Alameda Research Sold Ether-based Tokens for Bitcoin In The Past 24 Hours
Sam Bankman-Fried was recently released from jail on a $250 million bond, and this action followed shortly after.

Because Bitcoin
March 11, 2023
CoinDesk reported that several tokens owned by Alameda Research, the trading unit led by Sam Bankman-Fried, who is facing criminal charges related to the company’s collapse and FTX, were sold for millions of dollars late on Wednesday.
According to on-chain data analyzed by crypto research firm Arkham Intelligence, approximately $1.7 million worth of tokens from Alameda-linked wallets were sold on the open market over a period of several hours. The sale of these tokens raised concerns among some users on Crypto Twitter about a potential drop in their prices. On-chain data showed that Ethereum-based tokens, such as USD Coin (USDC), dai (DAI), curve (CRV), ether (ETH), and convex (CVX), were transferred from several wallets to just two wallets and later sold for tether stablecoins (USDT).
According to data from Arkham Intelligence, Alameda Research still holds more than $112 million worth of various cryptocurrencies, a decrease from the $140 million it held in mid-November, as further reported by CoinDesk.
What is going on with Alameda Research?
In November, FTX, a cryptocurrency exchange, filed for bankruptcy after it was revealed that Alameda, a hedge fund owned by Bankman-Fried, was largely supported by FTT tokens, digital assets created by FTX.
A report/analysis by the crypto compliance firm Argus also showed that Alameda Research used insider information of which tokens will soon be listed on FTX to buy them earlier.
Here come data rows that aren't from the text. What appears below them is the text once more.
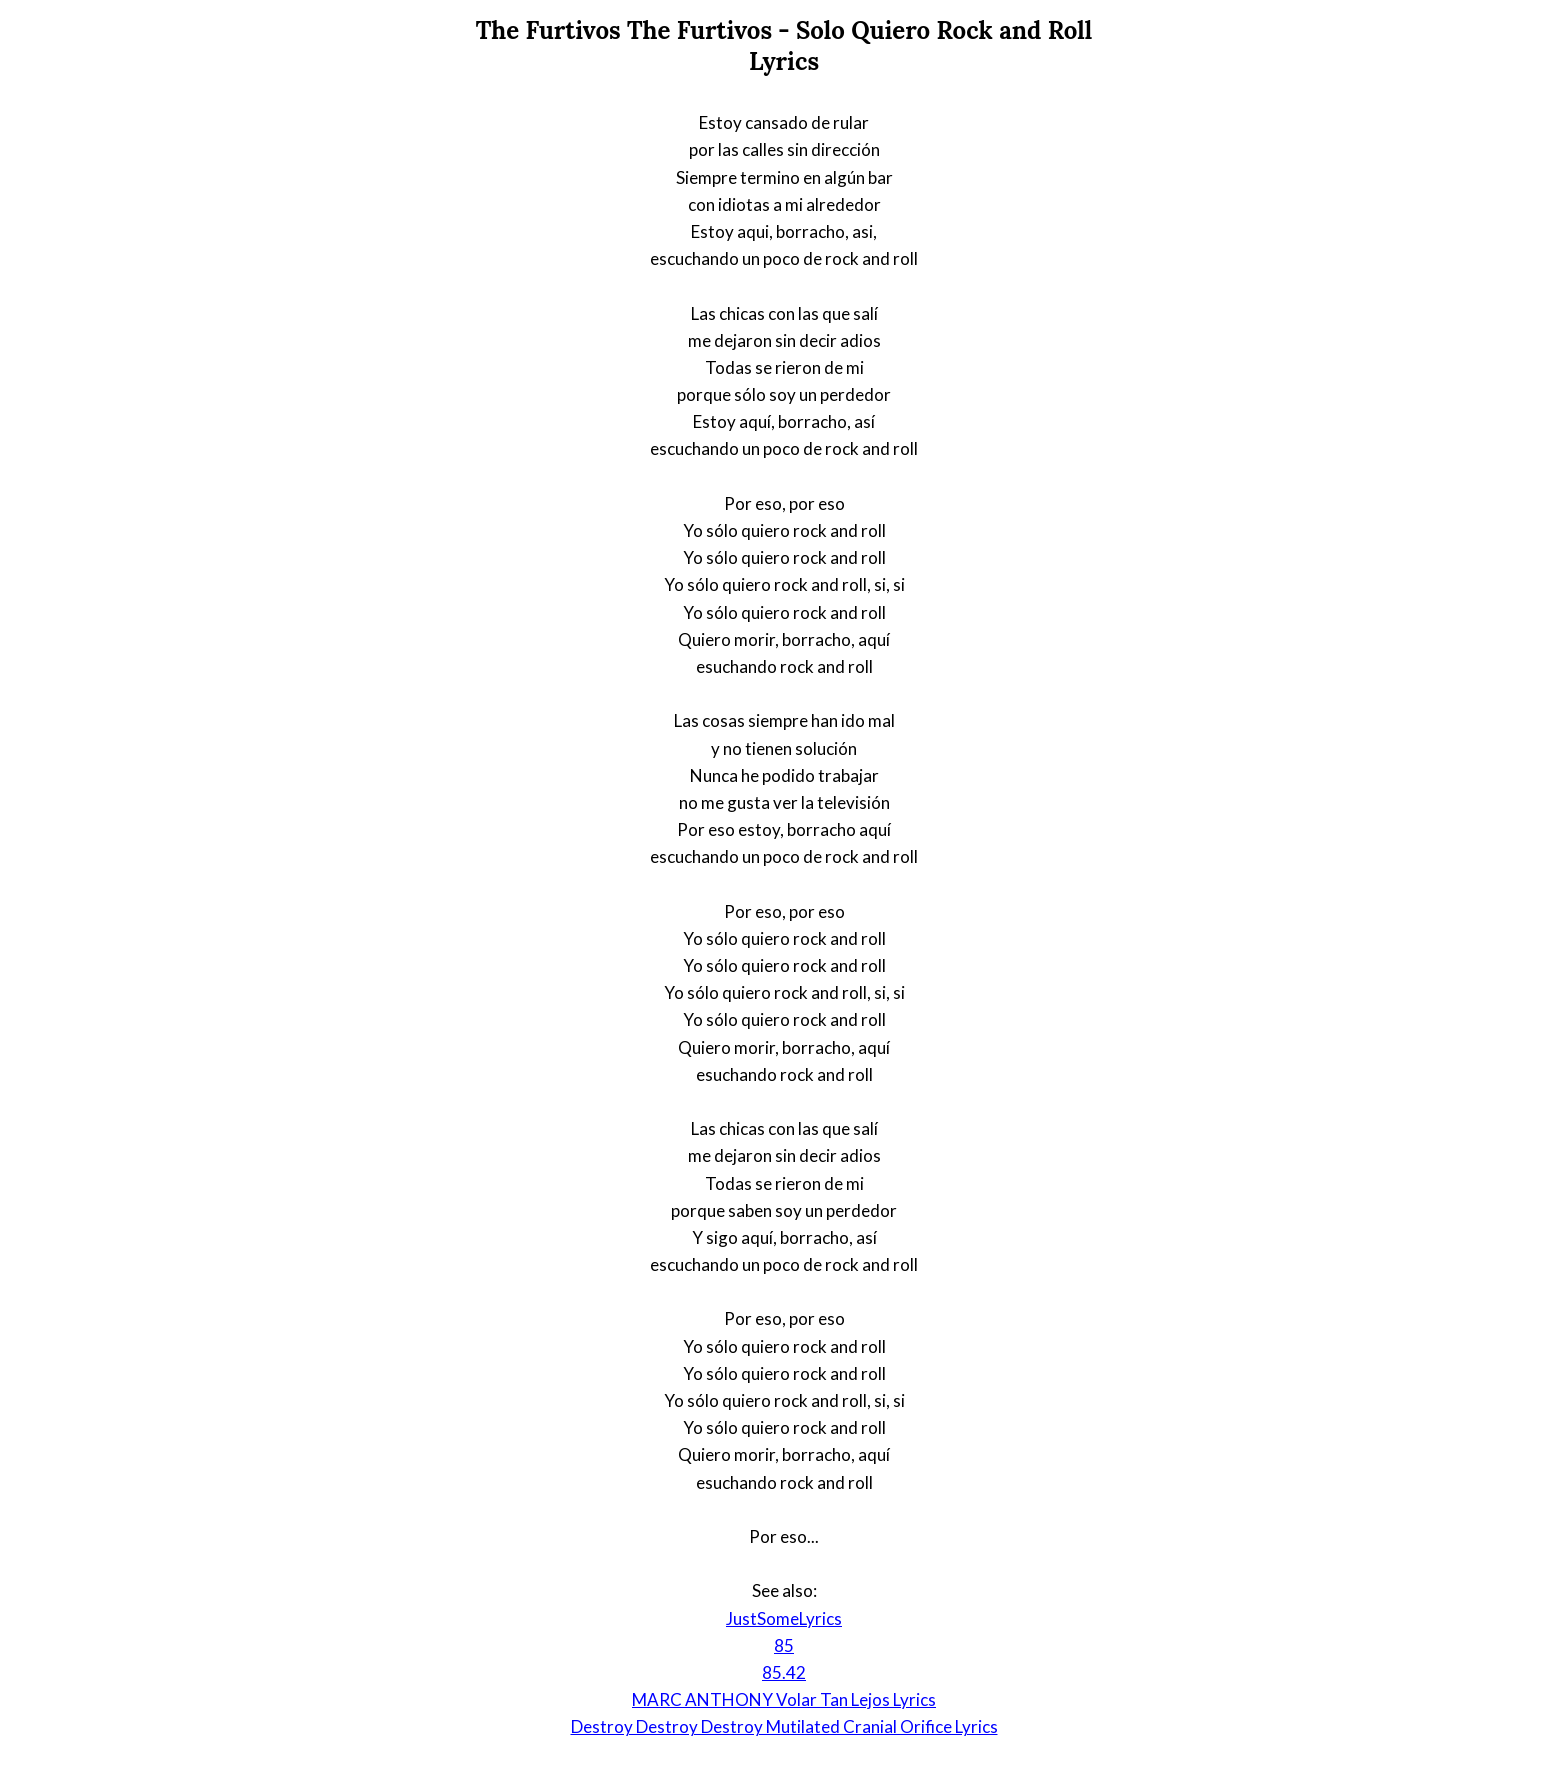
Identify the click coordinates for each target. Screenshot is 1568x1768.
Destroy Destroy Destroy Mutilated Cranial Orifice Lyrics (784, 1726)
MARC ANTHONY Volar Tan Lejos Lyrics (784, 1699)
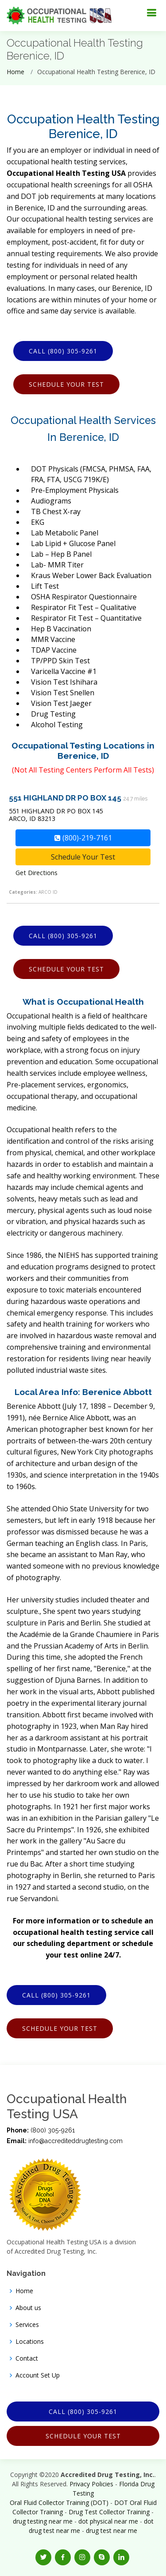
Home (15, 71)
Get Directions (36, 872)
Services (27, 2325)
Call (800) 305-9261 (63, 351)
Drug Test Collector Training (109, 2512)
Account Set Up (37, 2375)
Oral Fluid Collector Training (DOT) (59, 2502)
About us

Basically, the company bought into them before they were even publicly announced.
The Wall Street Journal first reported that:
“On the days that FTX said it would be listing tokens between the start of 2021 and March of this year, Alameda held roughly $60 million worth of tokens combined across 18 listings of coins tied to the Ethereum blockchain, according to an analysis of public blockchain from Argus, a blockchain analytics firm.”
Reuters reported that Caroline Ellison, ex-CEO of Alameda Research, confessed to the court that she had consented with Sam Bankman-Fried to conceal from FTX’s investors, creditors, and patrons that the hedge fund could obtain unrestricted sums from the exchange, as indicated by a transcript of her December 19th plea hearing which was revealed on Friday.
Caroline Ellison revealed to Judge Ronnie Abrams in the Manhattan federal court that “we had created certain quarterly balance sheets to obscure the magnitude of Alameda’s borrowing and the billions of dollars in loans that Alameda had provided to FTX executives and associated parties,“ as per the transcript. As part of her plea deal, Caroline Ellison is working with prosecutors.